Life on The Rovos Rail
General make-up of the train Locomotive, generator car, staff car, guest sleepers, a non-smoking lounge car (26 guests), two non-smoking 42-seat dining cars (if required, plenty of space for the maximum of 72 guests carried), kitchen car, guest sleepers, smoking lounge and Observation Car (32 guests) at the tail.
Cuisine Meals are served in one sitting only in the charming Victorian atmosphere of the dining cars and are complemented by a selection of fine South African wines.
An enthusiastic team of chefs is responsible for overseeing the very important task of ensuring guests’ every need is catered for. There’s an accent on fresh local ingredients and traditional dishes such as game are a specialty. Breakfast is between 07h00 and 10h00, lunch at 13h00, tea at 16h30 and a formal dinner at 19h30.

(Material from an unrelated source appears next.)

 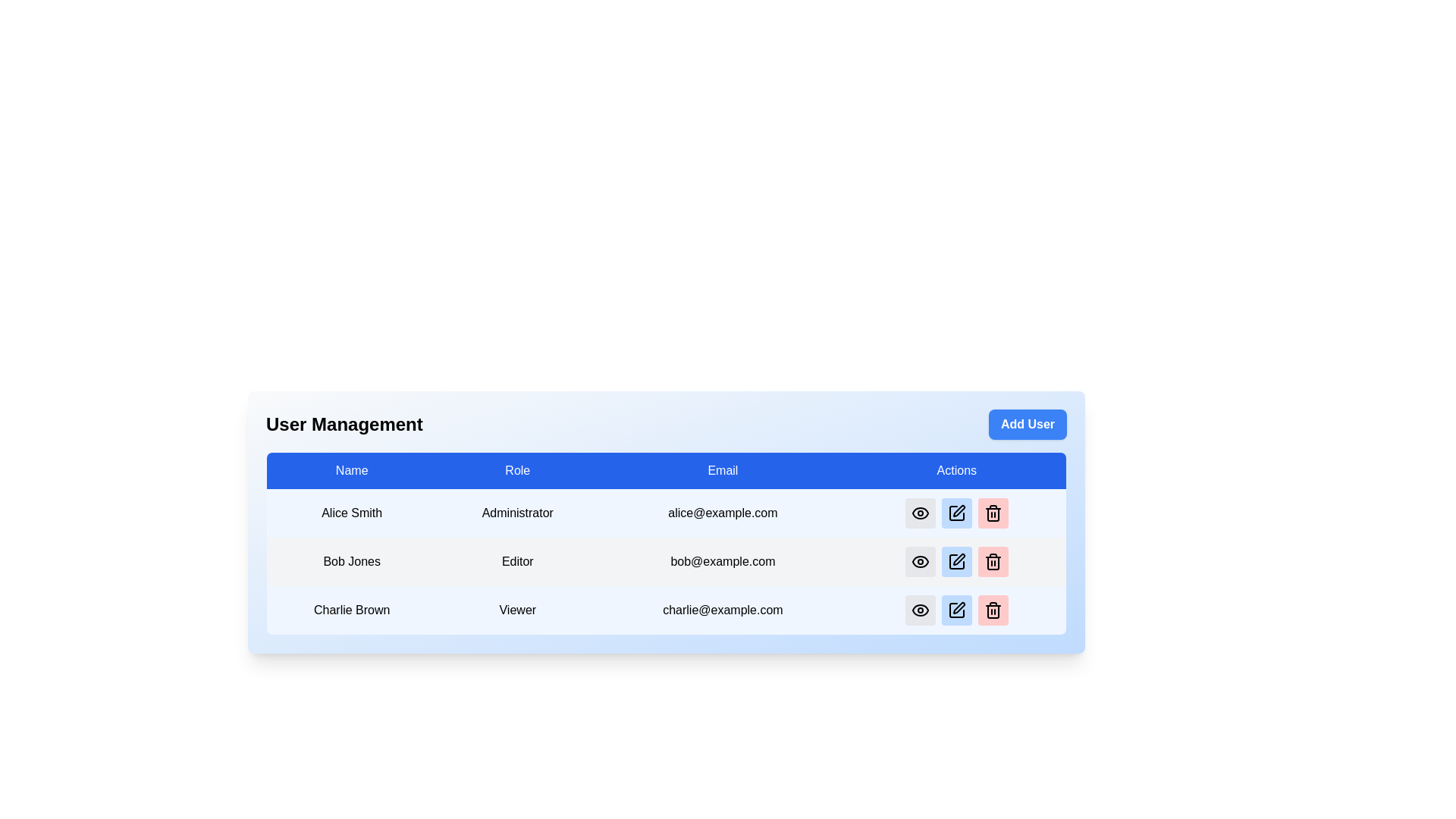 I want to click on the pen and square icon in the Action column of the user management table to initiate editing, so click(x=956, y=561).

Dress For days on the train dress is smart casual. Evening attire is more formal – for the gentlemen a jacket and tie is a minimum requirement while for ladies we suggest cocktail/evening dresses or suits. Please include warm clothing for cold mornings and evenings.
Mobile Devices and Internet In maintaining the spirit of travel of a bygone era, there are no radios or television sets on board. The use of mobile phones, laptops and essentially anything that has the ability to disturb other passengers is confined to the privacy of your suites.

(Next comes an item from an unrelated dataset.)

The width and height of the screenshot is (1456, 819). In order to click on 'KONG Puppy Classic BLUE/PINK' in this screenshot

Smoking is only allowed in the privacy of your suite and in the Club Lounge.
The Observation Cars were originally A-28 dining cars built to drawings by Mr W Day. Permission was granted by SAR to run Rovos Rail’s observation cars at the back of the trains, enabling the enlargement of the windows and the construction of unique open-air balconies. Coaches 225 NILE, 226 MODDER and 220 KEI entered service between 1935 and 1938 and stayed with SAR until 1983 when they were sold to Mr S Krok of Johannesburg. They were transported to the Jewish Guild Sports Club grounds in Morningside, Sandton, to become the nucleus of a novel restaurant. Rovos Rail purchased them in 1988 and restored them to service as observation cars. During 2010, a 1960 third-class sleeper 6320 was rebuilt as an observation car and has proved a great success. The ride is also a little better than its counterparts as the bogies are the more modern, commonwealth type.